> **Task**:
Edit the entries below, putting "Directive" in place of "Instruction" and keeping everything else the same. Omit the pictures from your answer.

[Item-finding records]
========

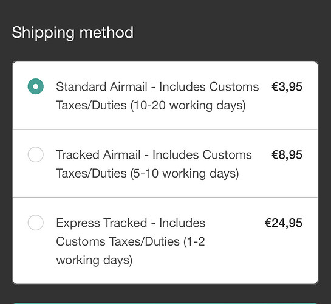
Task: Click the 'Standard Airmail - Includes Customs' label
Action: point(157,87)
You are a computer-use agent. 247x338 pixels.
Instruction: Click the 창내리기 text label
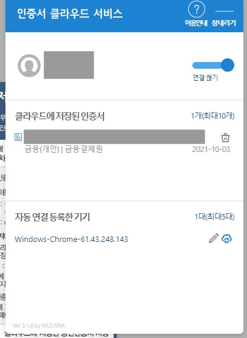coord(224,23)
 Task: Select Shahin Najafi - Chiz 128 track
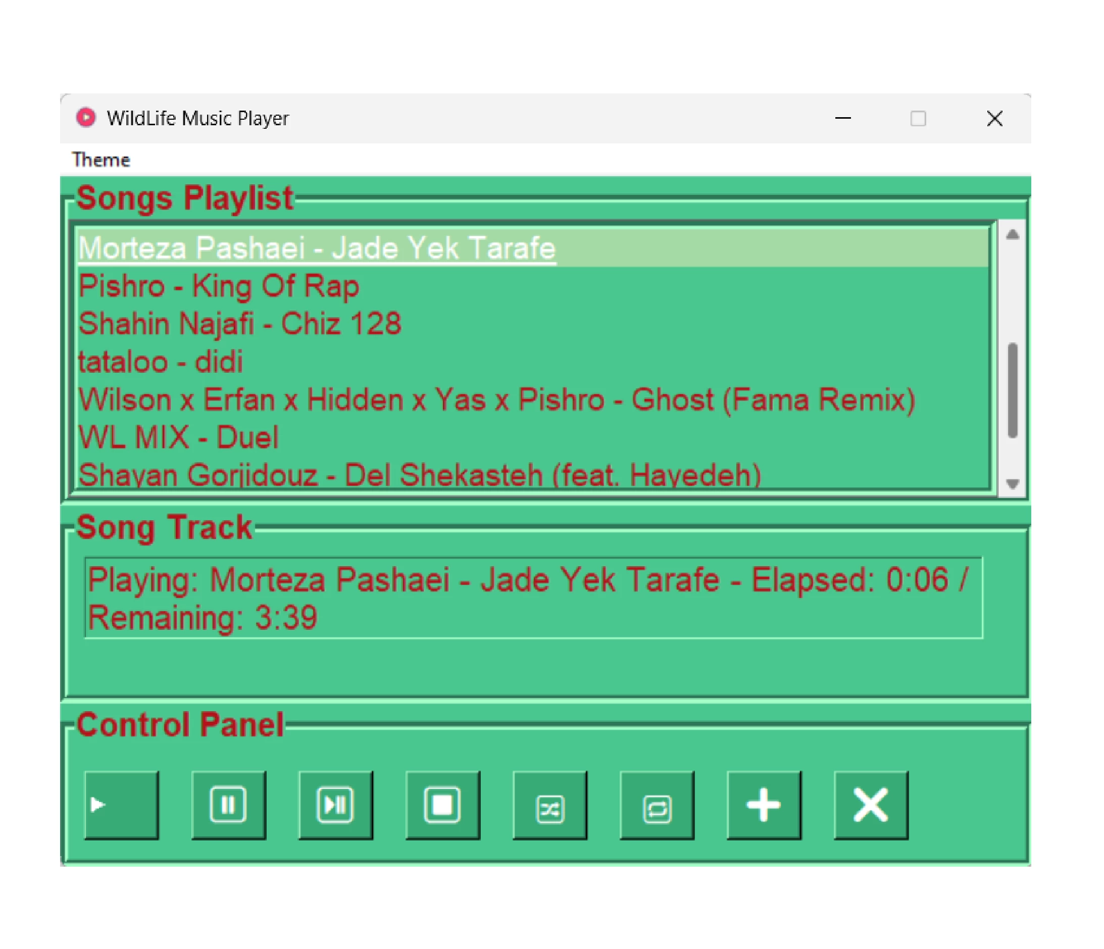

========

> **Response**:
Task: Click the 'Standard Airmail - Includes Customs' label
Action: point(157,87)
You are a computer-use agent. 247x338 pixels.
Directive: Click the 창내리기 text label
coord(224,23)
 Task: Select Shahin Najafi - Chiz 128 track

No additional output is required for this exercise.